Defesa alegou que não estava em boas condições de saúde para defender cliente

Por O Dia

Rio - O julgamento dos três policiais militares acusados da morte do estudante de direito Thiago Henry Siqueira Oazen, de 19 anos, que aconteceria nesta sexta-feira, no I Tribunal do Júri do Rio, foi adiado porque o advogado de um dos réus não compareceu ao júri. O juiz Fábio Uchôa Pinto de Miranda Montenegro remarcou o júri para o dia 21 de agosto, às 13h.

O advogado José Maurício Neville de Castro Júnior, que defende o PM Fábio Aloísio Moreira Micas Montes, apontado como o autor dos disparos, informou que não se encontrava em condições de saúde para realizar a defesa. De acordo com a decisão, o julgamento de todos os acusados deve ocorrer no mesmo instante. Também são réus no processo os PMs Júlio César da Silva e Luiz Carlos Cerqueira Ribeiro.

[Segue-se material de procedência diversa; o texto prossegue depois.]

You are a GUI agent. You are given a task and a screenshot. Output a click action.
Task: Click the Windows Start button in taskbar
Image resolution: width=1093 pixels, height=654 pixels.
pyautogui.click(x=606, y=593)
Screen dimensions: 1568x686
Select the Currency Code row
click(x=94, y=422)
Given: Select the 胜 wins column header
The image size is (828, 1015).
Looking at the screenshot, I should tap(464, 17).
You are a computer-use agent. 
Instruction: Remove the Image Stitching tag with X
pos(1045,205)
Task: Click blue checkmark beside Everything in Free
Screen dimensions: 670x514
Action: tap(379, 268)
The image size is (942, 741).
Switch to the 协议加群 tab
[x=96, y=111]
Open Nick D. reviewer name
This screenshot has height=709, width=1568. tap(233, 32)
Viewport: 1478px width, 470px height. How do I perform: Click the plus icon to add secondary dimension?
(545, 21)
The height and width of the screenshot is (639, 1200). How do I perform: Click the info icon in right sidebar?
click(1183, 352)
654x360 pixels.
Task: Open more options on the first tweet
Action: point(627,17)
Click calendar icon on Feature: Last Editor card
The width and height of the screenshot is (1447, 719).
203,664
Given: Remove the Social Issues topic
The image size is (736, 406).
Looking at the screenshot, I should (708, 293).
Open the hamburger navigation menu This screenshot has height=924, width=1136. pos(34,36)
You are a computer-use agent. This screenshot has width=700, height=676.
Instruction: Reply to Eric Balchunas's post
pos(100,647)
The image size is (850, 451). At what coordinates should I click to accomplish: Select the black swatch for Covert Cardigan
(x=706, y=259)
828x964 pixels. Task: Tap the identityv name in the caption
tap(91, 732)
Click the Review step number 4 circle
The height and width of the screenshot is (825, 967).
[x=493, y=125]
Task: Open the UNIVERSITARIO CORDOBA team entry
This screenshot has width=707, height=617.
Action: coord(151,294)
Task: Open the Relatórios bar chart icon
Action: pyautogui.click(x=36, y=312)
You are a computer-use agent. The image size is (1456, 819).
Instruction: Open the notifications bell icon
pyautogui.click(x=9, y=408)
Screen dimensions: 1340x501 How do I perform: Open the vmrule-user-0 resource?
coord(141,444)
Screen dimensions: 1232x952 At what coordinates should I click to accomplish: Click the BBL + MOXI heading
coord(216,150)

Segundo a denúncia, na madrugada do dia 28 de abril de 2008, na Rua Tirol, Freguesia, Jacarepaguá, Zona Norte do Rio, Thiago voltava de moto de um baile funk no Castelo das Pedras e foi morto com um tiro no rosto pelos réus, agentes do Grupamento de Policiamento em Áreas Especiais (Gpae). Eles faziam ronda na área, e o estudante, segundo amigos, teria tentado escapar porque estava sem documentos. Testemunhas também contaram que os policiais tentaram forjar resistência.

O estudante foi colocado na viatura policial e levado para o hospital. Os PMs alegaram que o rapaz estava armado. Eles respondem por homicídio qualificado e fraude processual. De acordo com os autos, na perseguição à vítima, Fábio Aloísio teria efetuado os disparos, enquanto Júlio César e Luiz Carlos o teriam incentivado, dando apoio logístico.